In the dormitory of a monastery one recent afternoon, he sat among piles of handwritten speeches and recent clandestine pamphlets stamped with names of groups such as Generation Wave and the All Burmese Monks Alliance. Two young monks listening from a tattered mattress nearby nodded excitedly, and a third pretended to wield a machine gun.
Because of his role as a chief galvanizer of the monks in the protests, the monk has been on the run since September, moving from one monastery to the next. But since the cyclone, he has managed nonetheless to make about 20 trips to the devastated areas, where he buried more than 200 bodies and coordinated with monks and lay people.

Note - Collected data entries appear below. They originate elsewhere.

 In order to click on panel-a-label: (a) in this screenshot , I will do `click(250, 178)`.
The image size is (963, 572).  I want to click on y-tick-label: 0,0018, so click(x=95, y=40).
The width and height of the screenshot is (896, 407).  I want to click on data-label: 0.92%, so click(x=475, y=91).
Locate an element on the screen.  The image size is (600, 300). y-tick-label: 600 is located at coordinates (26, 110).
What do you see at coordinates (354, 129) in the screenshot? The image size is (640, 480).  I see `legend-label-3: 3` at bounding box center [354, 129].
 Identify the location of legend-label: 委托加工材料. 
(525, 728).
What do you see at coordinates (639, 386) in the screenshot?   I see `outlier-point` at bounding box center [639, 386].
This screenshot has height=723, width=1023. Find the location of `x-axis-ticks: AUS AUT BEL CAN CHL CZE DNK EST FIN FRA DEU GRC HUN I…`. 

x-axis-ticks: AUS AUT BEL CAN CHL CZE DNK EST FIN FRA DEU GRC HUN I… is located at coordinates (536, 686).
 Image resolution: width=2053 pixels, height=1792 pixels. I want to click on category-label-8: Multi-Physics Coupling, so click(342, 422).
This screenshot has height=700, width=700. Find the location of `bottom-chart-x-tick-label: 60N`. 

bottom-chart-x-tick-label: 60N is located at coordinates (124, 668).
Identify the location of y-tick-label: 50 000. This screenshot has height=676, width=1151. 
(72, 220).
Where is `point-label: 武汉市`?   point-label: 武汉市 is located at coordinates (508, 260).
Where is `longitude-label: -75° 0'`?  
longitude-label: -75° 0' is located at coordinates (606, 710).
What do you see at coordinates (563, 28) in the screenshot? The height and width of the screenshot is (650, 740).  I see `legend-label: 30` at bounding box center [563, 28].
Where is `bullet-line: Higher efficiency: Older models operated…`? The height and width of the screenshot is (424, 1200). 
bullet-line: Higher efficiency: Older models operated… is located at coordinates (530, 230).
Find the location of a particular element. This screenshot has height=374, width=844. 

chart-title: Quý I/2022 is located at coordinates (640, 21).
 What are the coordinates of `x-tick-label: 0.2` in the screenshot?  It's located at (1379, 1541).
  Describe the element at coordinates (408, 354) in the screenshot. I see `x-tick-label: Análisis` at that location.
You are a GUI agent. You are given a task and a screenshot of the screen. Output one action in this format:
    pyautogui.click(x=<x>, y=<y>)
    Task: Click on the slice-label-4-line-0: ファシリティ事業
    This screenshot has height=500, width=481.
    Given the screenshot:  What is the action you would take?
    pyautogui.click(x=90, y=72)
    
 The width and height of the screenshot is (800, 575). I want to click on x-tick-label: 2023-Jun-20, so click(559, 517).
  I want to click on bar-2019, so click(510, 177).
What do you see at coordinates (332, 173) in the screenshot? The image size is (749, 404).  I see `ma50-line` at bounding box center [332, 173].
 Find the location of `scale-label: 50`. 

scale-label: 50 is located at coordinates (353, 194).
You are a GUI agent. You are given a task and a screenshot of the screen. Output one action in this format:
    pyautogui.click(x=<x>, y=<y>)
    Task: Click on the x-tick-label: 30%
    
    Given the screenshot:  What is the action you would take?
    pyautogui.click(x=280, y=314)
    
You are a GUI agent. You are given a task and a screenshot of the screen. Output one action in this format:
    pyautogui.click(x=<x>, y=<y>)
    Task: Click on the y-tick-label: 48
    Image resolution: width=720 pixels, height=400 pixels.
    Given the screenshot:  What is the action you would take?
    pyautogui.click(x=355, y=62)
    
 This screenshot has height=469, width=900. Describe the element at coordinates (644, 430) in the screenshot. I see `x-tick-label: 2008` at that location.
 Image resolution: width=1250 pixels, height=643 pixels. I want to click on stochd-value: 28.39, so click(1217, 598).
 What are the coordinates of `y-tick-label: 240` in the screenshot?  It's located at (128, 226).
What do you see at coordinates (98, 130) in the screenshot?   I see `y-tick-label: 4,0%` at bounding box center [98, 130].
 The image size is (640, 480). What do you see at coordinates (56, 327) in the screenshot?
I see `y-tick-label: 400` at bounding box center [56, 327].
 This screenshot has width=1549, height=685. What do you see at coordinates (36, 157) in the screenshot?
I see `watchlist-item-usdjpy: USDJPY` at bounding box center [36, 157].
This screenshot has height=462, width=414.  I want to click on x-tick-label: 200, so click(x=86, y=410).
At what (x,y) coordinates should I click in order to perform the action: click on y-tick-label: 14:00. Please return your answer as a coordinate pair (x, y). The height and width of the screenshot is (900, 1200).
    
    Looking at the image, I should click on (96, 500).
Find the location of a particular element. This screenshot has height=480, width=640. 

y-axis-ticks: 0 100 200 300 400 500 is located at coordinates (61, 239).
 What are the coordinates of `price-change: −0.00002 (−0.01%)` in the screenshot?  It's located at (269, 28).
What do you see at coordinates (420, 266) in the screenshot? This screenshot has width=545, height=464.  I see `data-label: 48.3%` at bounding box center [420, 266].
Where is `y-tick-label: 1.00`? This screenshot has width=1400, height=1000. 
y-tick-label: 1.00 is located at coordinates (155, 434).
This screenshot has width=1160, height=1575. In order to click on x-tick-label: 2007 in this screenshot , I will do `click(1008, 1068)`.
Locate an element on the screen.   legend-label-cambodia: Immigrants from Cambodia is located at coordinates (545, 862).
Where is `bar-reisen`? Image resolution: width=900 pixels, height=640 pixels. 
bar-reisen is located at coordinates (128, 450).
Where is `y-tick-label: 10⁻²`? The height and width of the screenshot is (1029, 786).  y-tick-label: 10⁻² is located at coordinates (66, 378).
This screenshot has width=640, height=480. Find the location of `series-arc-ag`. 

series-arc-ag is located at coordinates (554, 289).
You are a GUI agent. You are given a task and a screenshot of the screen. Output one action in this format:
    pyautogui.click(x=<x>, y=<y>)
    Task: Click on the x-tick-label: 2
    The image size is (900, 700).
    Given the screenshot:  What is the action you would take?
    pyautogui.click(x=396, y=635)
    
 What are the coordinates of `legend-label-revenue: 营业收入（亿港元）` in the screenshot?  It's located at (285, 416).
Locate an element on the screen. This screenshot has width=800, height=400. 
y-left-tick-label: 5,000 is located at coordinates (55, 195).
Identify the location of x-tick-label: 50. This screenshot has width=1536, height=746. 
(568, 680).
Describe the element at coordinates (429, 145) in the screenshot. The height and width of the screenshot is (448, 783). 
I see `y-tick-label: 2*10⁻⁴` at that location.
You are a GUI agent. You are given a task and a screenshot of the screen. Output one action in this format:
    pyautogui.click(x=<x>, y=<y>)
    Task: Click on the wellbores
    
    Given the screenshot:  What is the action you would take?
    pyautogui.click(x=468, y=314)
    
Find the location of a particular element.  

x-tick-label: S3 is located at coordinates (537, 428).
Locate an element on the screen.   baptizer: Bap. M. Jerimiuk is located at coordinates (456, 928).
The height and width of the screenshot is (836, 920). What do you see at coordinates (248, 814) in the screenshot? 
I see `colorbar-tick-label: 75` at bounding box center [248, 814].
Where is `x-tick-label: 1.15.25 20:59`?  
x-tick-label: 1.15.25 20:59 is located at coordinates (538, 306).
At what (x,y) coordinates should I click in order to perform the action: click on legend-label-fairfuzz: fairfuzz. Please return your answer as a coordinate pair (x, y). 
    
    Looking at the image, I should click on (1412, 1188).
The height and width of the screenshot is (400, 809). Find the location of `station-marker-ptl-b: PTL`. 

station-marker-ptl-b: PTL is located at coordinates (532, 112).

"In September, we lost because everywhere, every village did not follow, because of fear," he said. But in the post-cyclone period, "we can do more. Now I can grow and grow."
At a 1,500-strong ceremony commemorating the victims of the cyclone, 15 dissident monks and lay people pondered their options, he said. Should they organize a strike in September to mark the first anniversary of the protests? Hold one to coincide with the auspicious date of 8-8-08, twenty years since the 1988 uprising?
Asked about prospects for an armed struggle, the 88 leader demurred. "We are totally, from beginning to end, peaceful," he said. But the Militant Monk, he said, chuckling, was a force to be reckoned with.
From house to house, meanwhile, Burmese whisper a new slogan:
"Mandalay, pile of ashes"
for a fire that the government was barely seen to help extinguish.
"Rangoon, pile of logs"
for city trees felled by the cyclone and still cluttering the streets.
the generals' new capital -- "pile of bones."